## Texto
☆ ☆ ☆ ☆ ☆

Apuntes de la Asamblea Nacional de Responsables de Comunión y Liberación. Milán, 22 de abril de 1990.
Espero que no sea indecoroso, o casi blasfemo, aplicar analógicamente a nosotros aquello que Jesús dijo a los apóstoles: «Bienaventurados vosotros a quienes les ha sido dado a conocer los misterios del Reino de Dios. A los otros no les ha sido dado» (cfr. Mt 13,11); y «¡Cuánto han deseado los profetas y los padres ver lo que vosotros veis y oír lo que vosotros oís, y no les ha sido dado» (cfr. Le 10,23).
Nuestra responsabilidad es grandísima porque lo que nos ha sido dado es para que lo comuniquemos. Hemos sido hechos partícipes del Misterio de Cristo, es decir, de su misión. «Esta es la vida eterna: que te conozcan a Ti, único y verdadero Dios, y a Aquél que has enviado» (Jn 17,3).
Es impresionante, en la historia bíblica, el caso de Gedeón (cfr. Jc 7); a él, Dios, para asaltar la ciudad más fuerte de la región, le ordenó tomar el menor número posible de gente, un puñado de algunos centenares de hombres; así resultaría evidente -como diría san Pablo- que el poder es de Dios, no del hombre.
Es necesario sentirse parte de este pequeño grupo, sentirse elegidos así. Y es evidente que tal elección no ha tenido lugar porque nosotros seamos más capaces que los demás; lo dijo Dios al pueblo de Israel: «Te he elegido no porque seas una nación poderosa, sino porque te he amado» (cfr. Dt 7,7-8).
CONCIENCIA DE SER PECADORES
No podemos pensar en Cristo sino partiendo de la conciencia de ser pecadores.
Si uno no tiene conciencia de ser pecador, no es verdad que ruegue a Cristo, que piense en Cristo, que esté delante de Cristo; no cree verdaderamente.
Por algo la Iglesia, cuando se reúne para celebrar el gran gesto en el que la presencia de Cristo se renueva enteramente, nos hace partir precisamente de esta conciencia.
La samaritana sintió -sin pensarlo- la disparidad de su vida, de su persona, cuando fue golpeada por la presencia de Uno más grande.

☆ ☆ ☆ ☆ ☆

## Tareas
[a] Resume el texto en dos oraciones.
[b] Duplica del texto todo lo que va desde «Nuestra responsabilidad es» hasta «(cfr. Dt 7,7-8).».

## Datos
☆ ☆ ☆ ☆ ☆

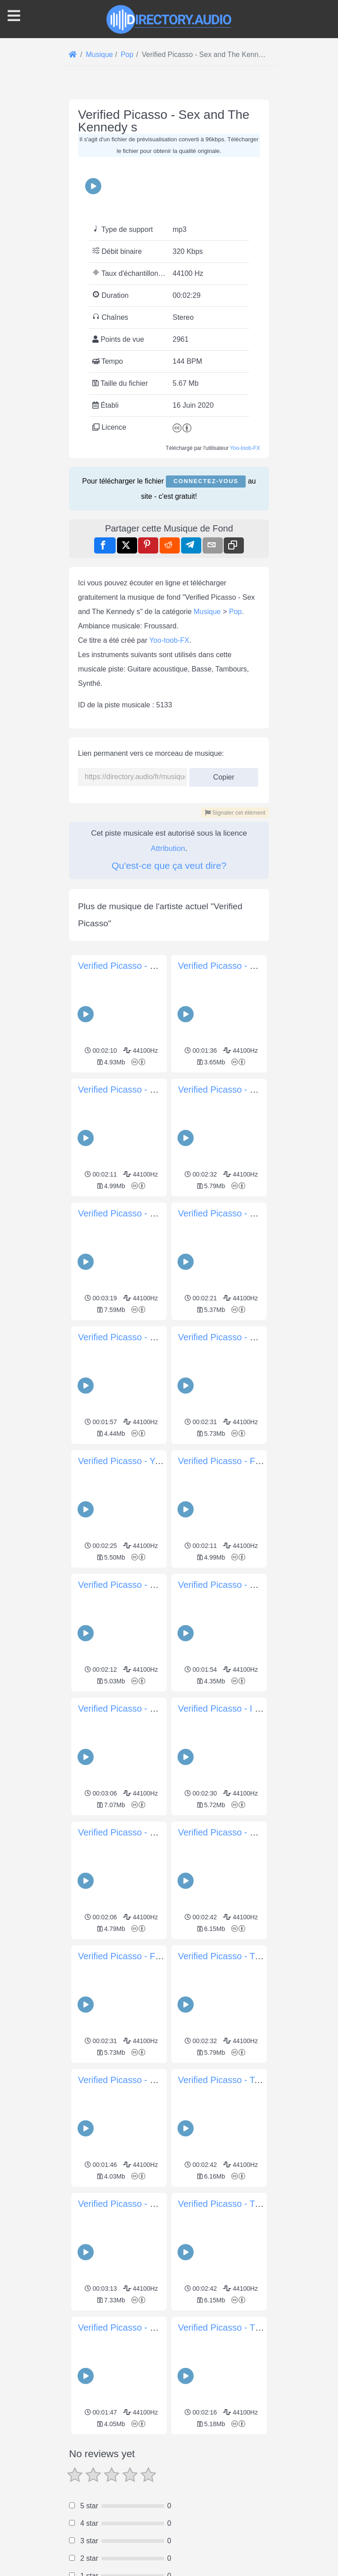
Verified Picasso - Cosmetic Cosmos (250, 1337)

☆ ☆ ☆ ☆ ☆

## Respuestas
[a] El texto, apuntes de la Asamblea Nacional de Responsables de Comunión y Liberación (Milán, 1990), sostiene que a ellos les ha sido dado conocer el Misterio de Cristo para que lo comuniquen, y que han sido elegidos no por ser más capaces que los demás, sino por amor. Afirma además que no se puede pensar en Cristo sino partiendo de la conciencia de ser pecadores, y que la Iglesia, al celebrar el gesto en que la presencia de Cristo se renueva, hace partir precisamente de esa conciencia.

[b]
Nuestra responsabilidad es grandísima porque lo que nos ha sido dado es para que lo comuniquemos. Hemos sido hechos partícipes del Misterio de Cristo, es decir, de su misión. «Esta es la vida eterna: que te conozcan a Ti, único y verdadero Dios, y a Aquél que has enviado» (Jn 17,3).
Es impresionante, en la historia bíblica, el caso de Gedeón (cfr. Jc 7); a él, Dios, para asaltar la ciudad más fuerte de la región, le ordenó tomar el menor número posible de gente, un puñado de algunos centenares de hombres; así resultaría evidente -como diría san Pablo- que el poder es de Dios, no del hombre.
Es necesario sentirse parte de este pequeño grupo, sentirse elegidos así. Y es evidente que tal elección no ha tenido lugar porque nosotros seamos más capaces que los demás; lo dijo Dios al pueblo de Israel: «Te he elegido no porque seas una nación poderosa, sino porque te he amado» (cfr. Dt 7,7-8).